Collected data entries
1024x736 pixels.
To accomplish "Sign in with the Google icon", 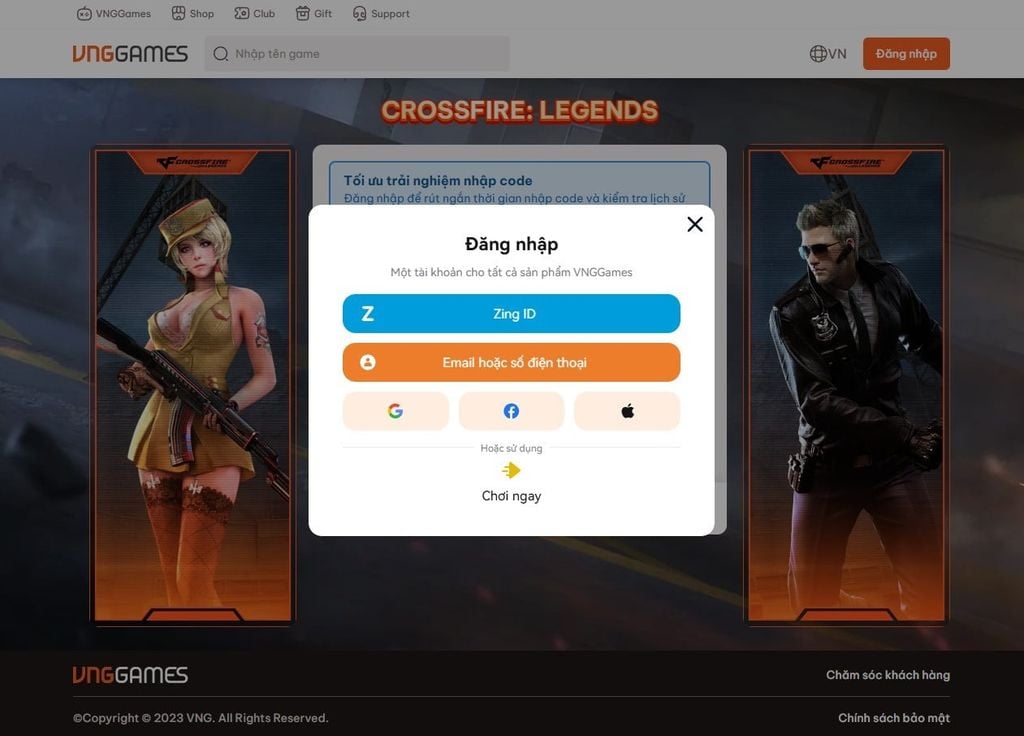I will tap(395, 410).
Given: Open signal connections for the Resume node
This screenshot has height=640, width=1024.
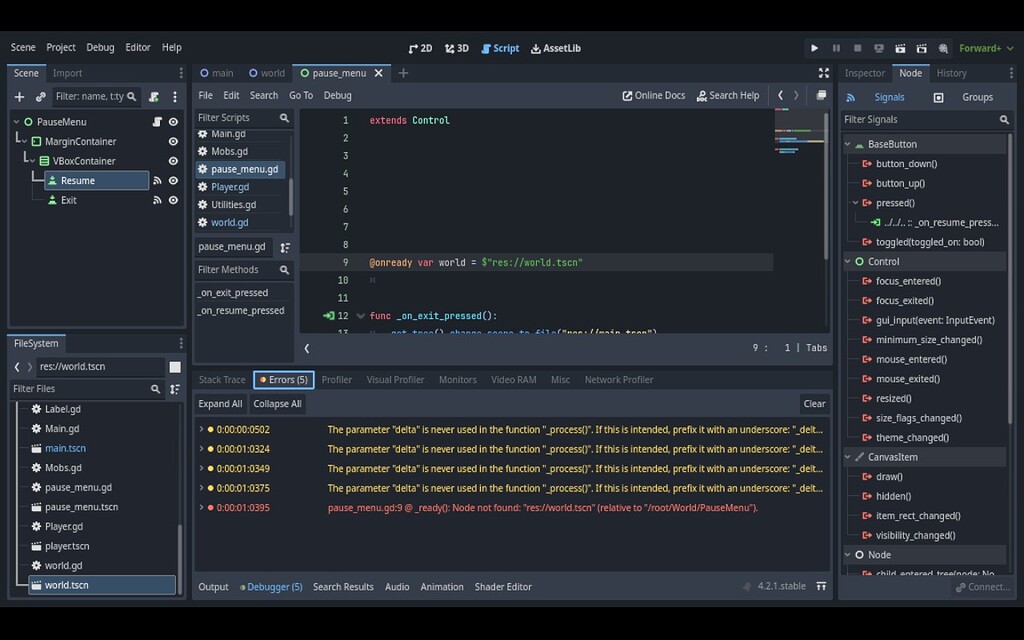Looking at the screenshot, I should (x=157, y=180).
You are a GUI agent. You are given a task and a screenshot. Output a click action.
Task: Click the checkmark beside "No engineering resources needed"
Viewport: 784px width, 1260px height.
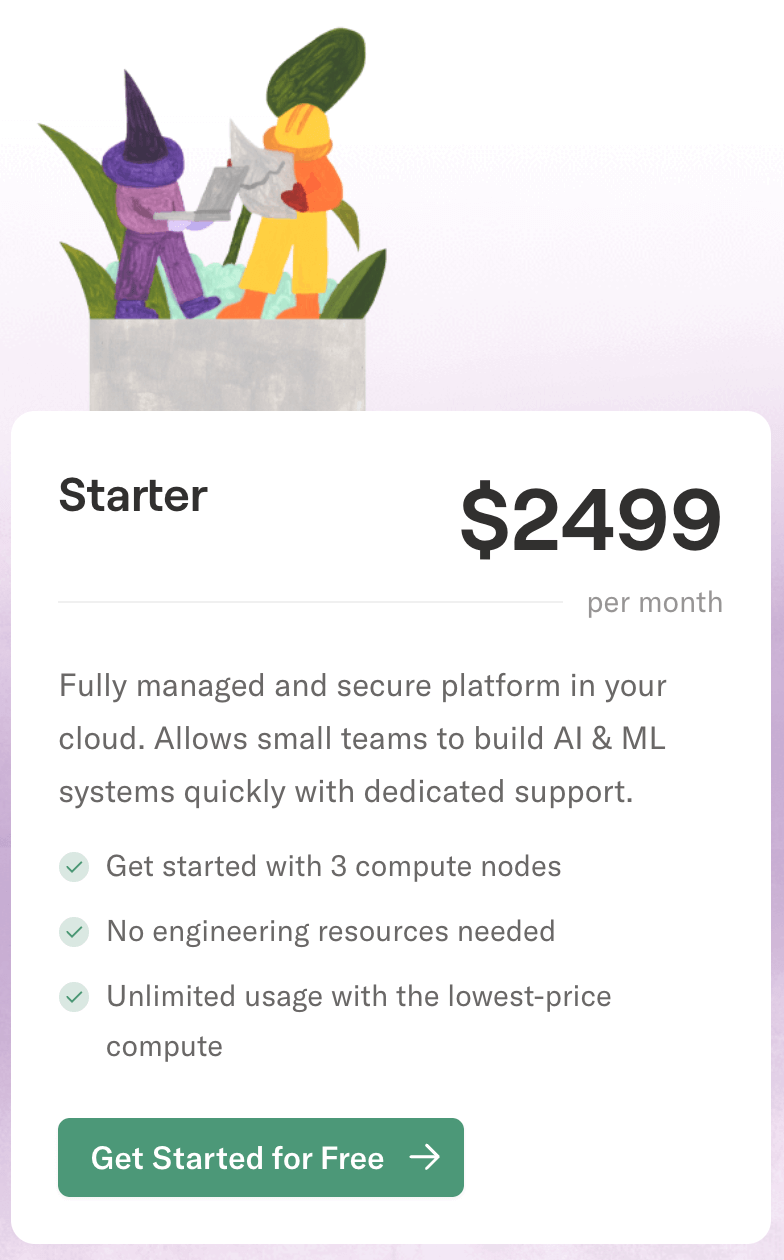(74, 932)
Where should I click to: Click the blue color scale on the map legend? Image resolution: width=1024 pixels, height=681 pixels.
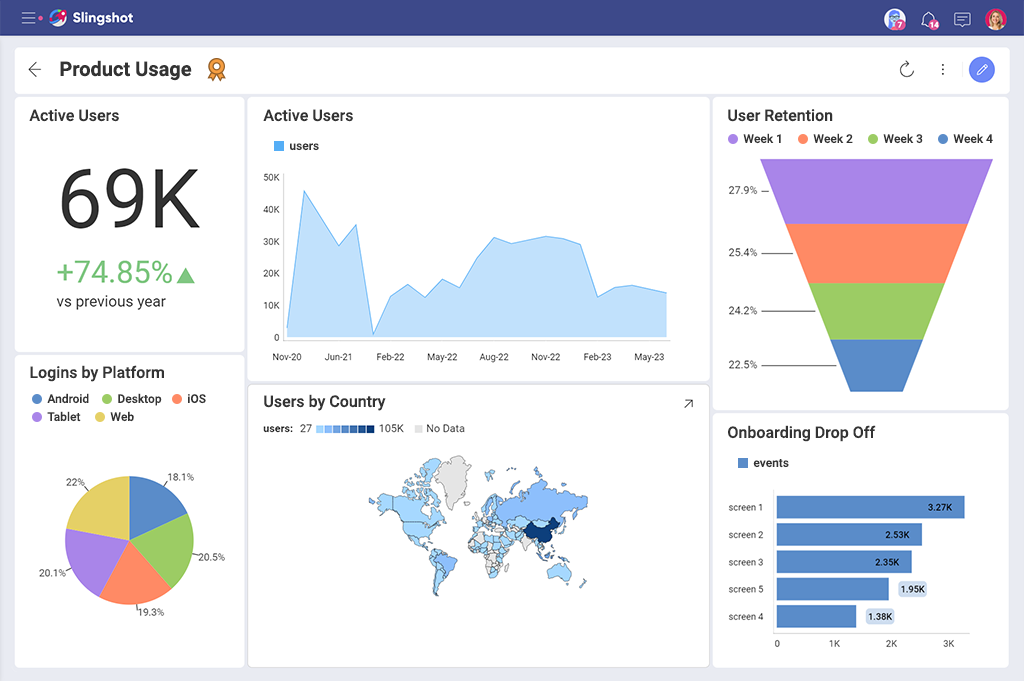click(x=347, y=428)
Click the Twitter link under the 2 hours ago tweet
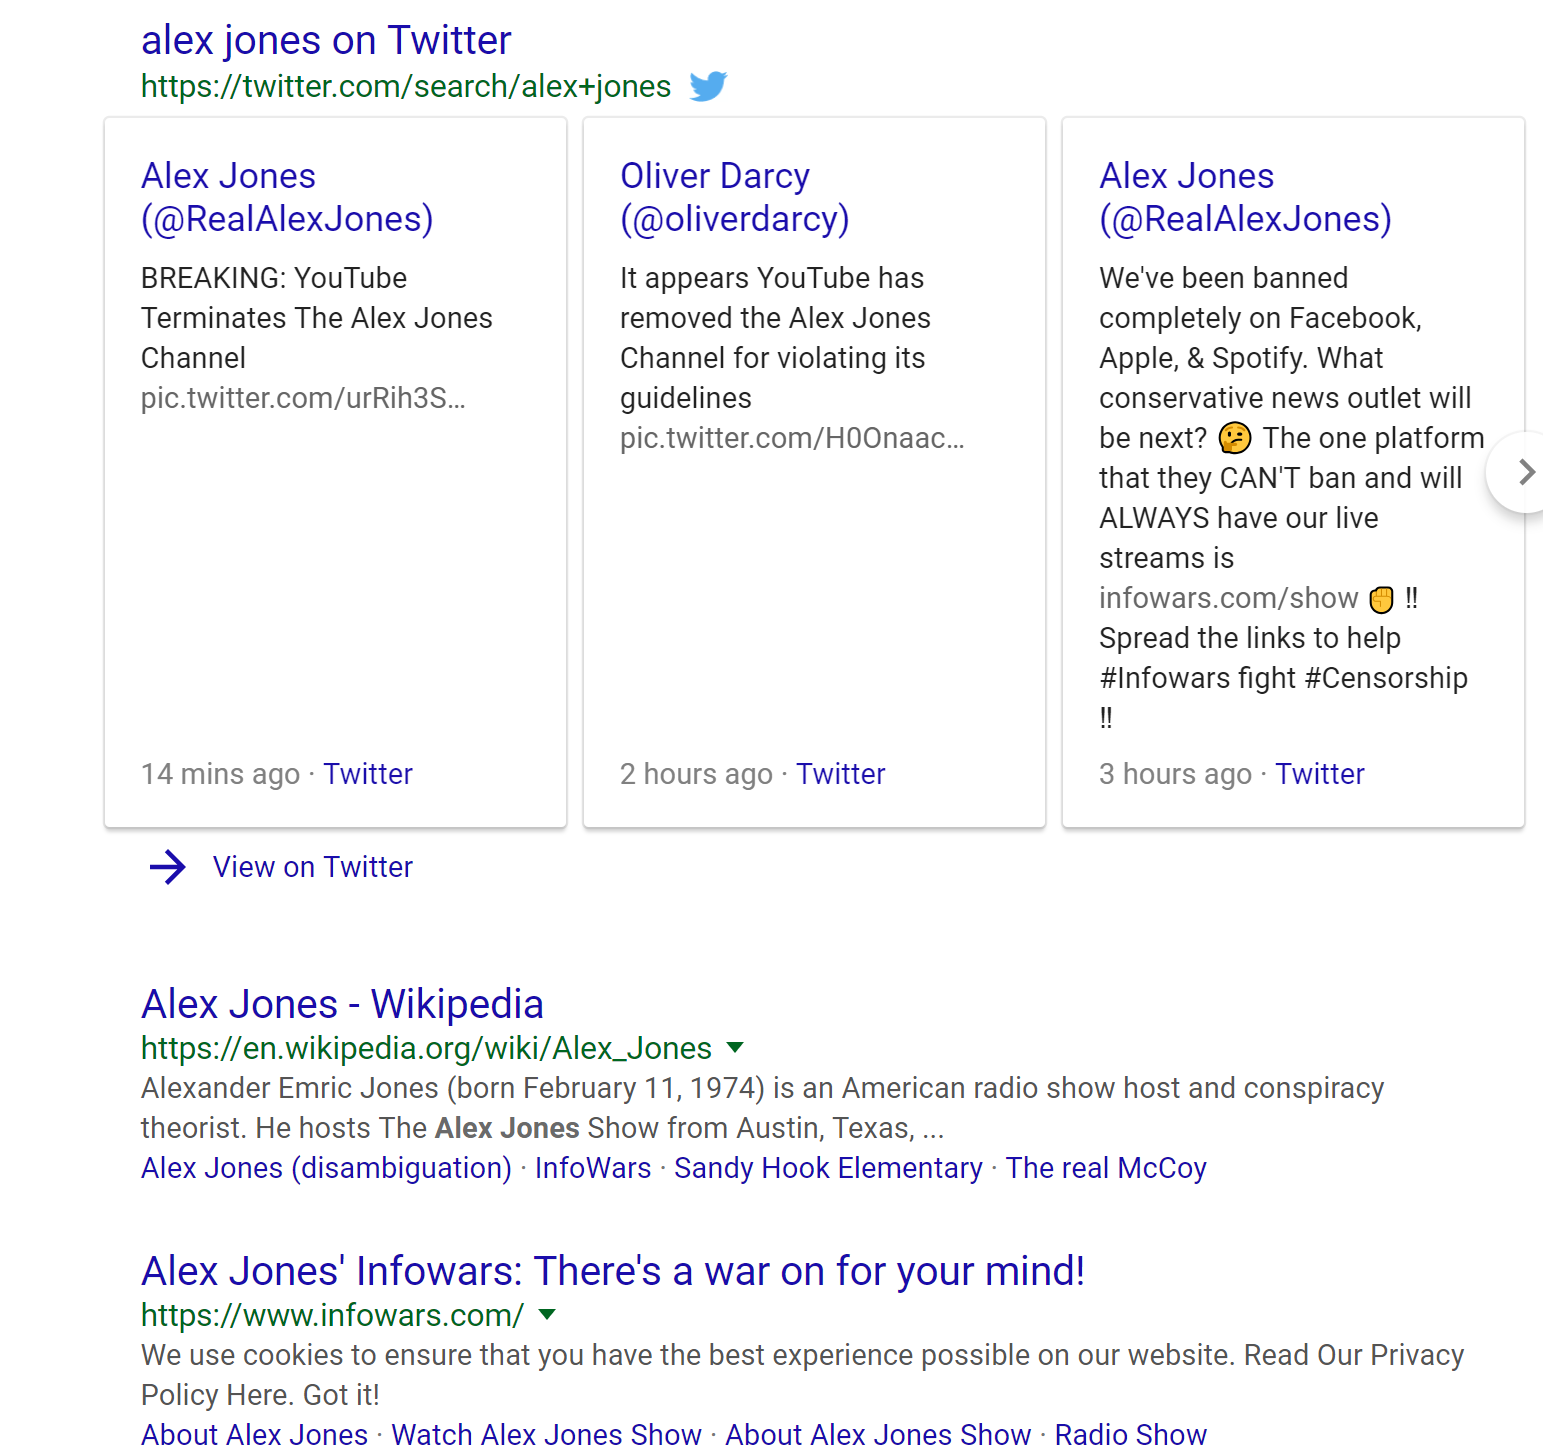The height and width of the screenshot is (1446, 1543). [841, 774]
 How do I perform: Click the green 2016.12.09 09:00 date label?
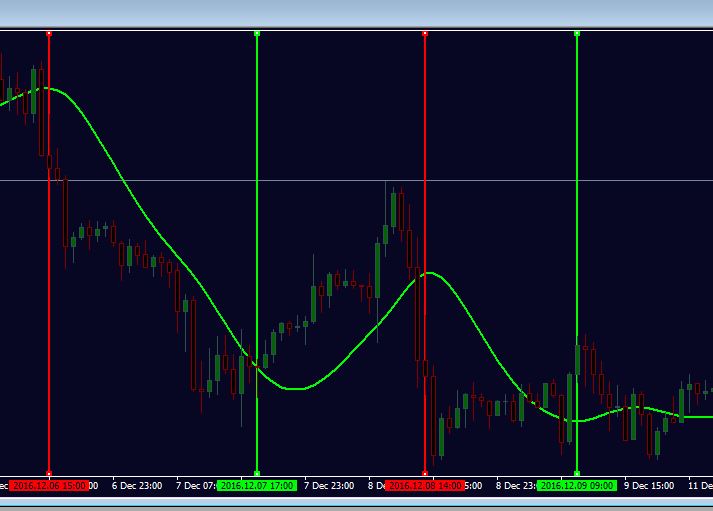click(577, 486)
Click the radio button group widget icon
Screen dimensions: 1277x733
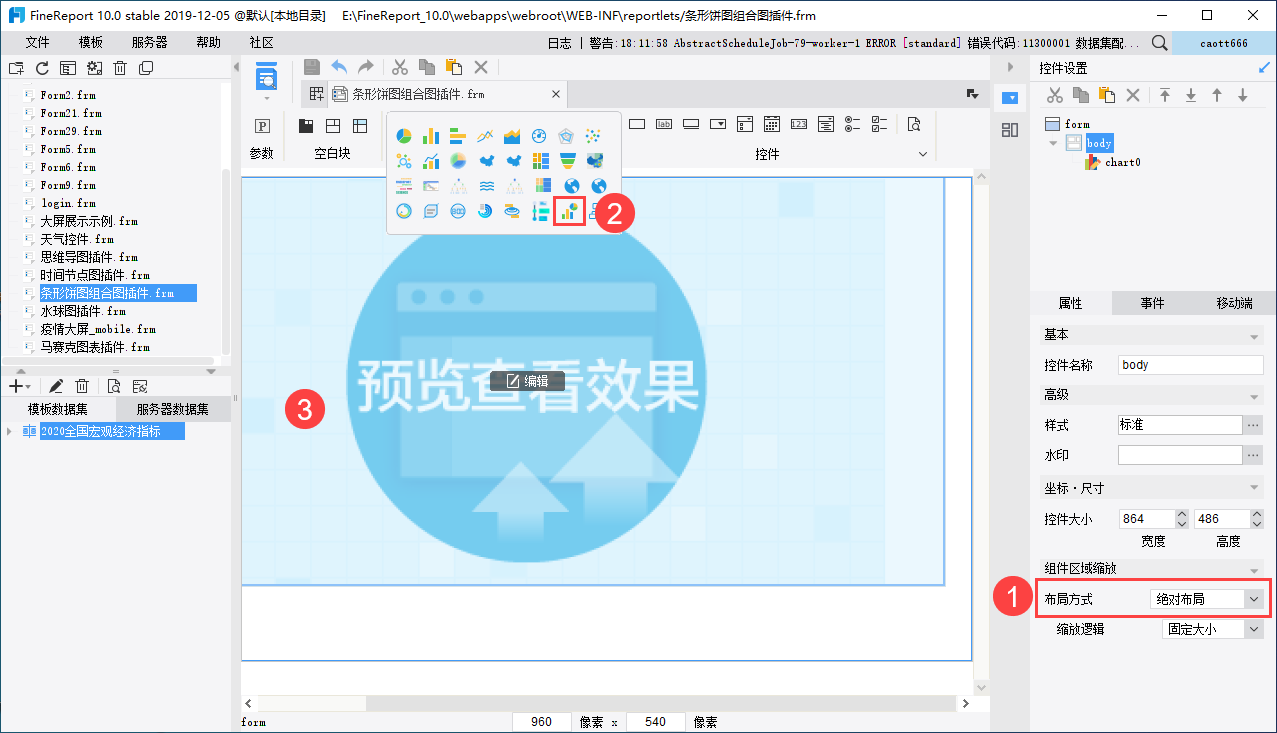[x=852, y=125]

**TASK STATEMENT**. Your reply should give again exactly the lines from the one with "Click the Twitter" through the last line of the data, with both ends included and pictures left out.

**REPLY TO THE TASK**.
Click the Twitter link under the 2 hours ago tweet
The height and width of the screenshot is (1446, 1543). [841, 774]
 How do I perform: Click the green 2016.12.09 09:00 date label?
click(577, 486)
Click the radio button group widget icon
Screen dimensions: 1277x733
[x=852, y=125]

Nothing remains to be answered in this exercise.